If I choose to look back down that chain, the thing that strikes me the most forcefully is how the most joyful memories stand out like patches of sunshine and gild over the bad moments. Sun on the links of my chain which stretches back over 59 years.
I remember a wooden horse that my Dad made for me when I was about 4 years old. I remember a cowgirl outfit that my Mum made when I was 5. I remember school discos and best friends, and I remember the birth of my first child as if it were yesterday.
When I was 35, I gave birth to twins. A boy and a girl, perfect golden babies, tiny and infinitely precious. Most of my memories since then are of them, their first steps, their first day at school, and mostly, their pure enjoyment of life and their laughter.
Then, just 6 years ago, my 18 year old son drowned, and for a while I thought that neither I or my daughter would ever get over his loss. But one of my clearest memories of their chilhood is of sitting on a beach while they brought me pebbles from the edge of the sea.
Cupped in small wet hands, the pebbles shone with vivid colours until they dried in the sun, when they became just dull grey stones. We still took home pocketfuls of those stones, maybe because each one held the memory of when it had been a jewel, and we placed them round our pond in the hopes that one day they would become jewel-like again.
Grief is like that. A hard lump of grey that cannot be parted with, because beneath the surface it holds the memory of joy. Losing a child is like giving birth to one, you remember the pain, but with time you forget how bad that pain was, and the rewards far outweigh the griefs.
To remember James only in grief would be a denial of the joy that his life gave.

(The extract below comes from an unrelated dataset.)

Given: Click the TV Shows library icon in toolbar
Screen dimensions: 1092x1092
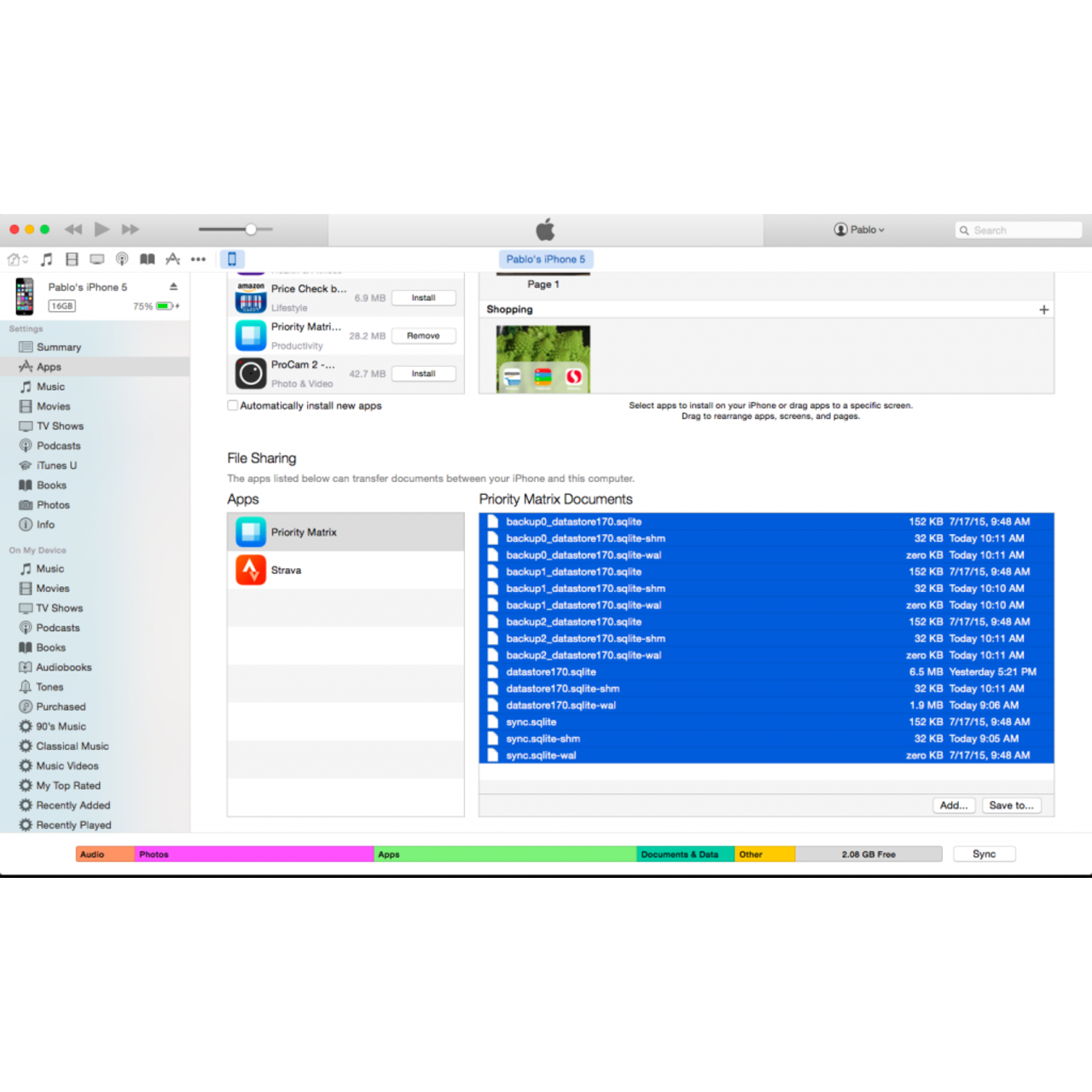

I never mourn him without also thinking that for eighteen years I had the privilege of being his mother. His sister, Amy, misses him for different reasons. For 18 years they were half of a pair. They fought, made up and supported each other every day, and his death leaves a great void in her life. We have cried together, but mostly we laugh together. It is hard to think of James without laughter, the two were inextricably linked.
The links of my chain shine in the sunshine of my son's smile, as one day my daughter's will, with her son's.
Sleep tight James. We love you.

PostPosted: Mon Sep 18, 2006 12:24 pm
by Adam

Hi Amity,

I do think this is a lovely story - though probably too much sadness for many. But I can certainly understand wanting to write it.


PostPosted: Mon Sep 18, 2006 2:06 pm
by amity
Thanks, Adam. I'm glad you liked the story, and yes, it was sad but I wrote it about my son after reading the story of a woman whose son also died, and she shut herself away and sat in his room all day. I thought that was even more sad, not to be able to remember your child in joy rather than sorrow. It was more a 'get it off your chest' piece of writing rather than a story, but thanks for your comments, they were appreciated. All the best, Val (Amity)

Re: REMEMBERING JAMES (A true story)

PostPosted: Wed Sep 24, 2008 12:05 am
by muckyduck
I think this is a very moving story, and memories will last forever

Re: REMEMBERING JAMES (A true story)

PostPosted: Wed Apr 15, 2009 2:52 pm
by Digiwizz
Well Amity your Remembering James was very good, and I look forward to reading anything else you have written.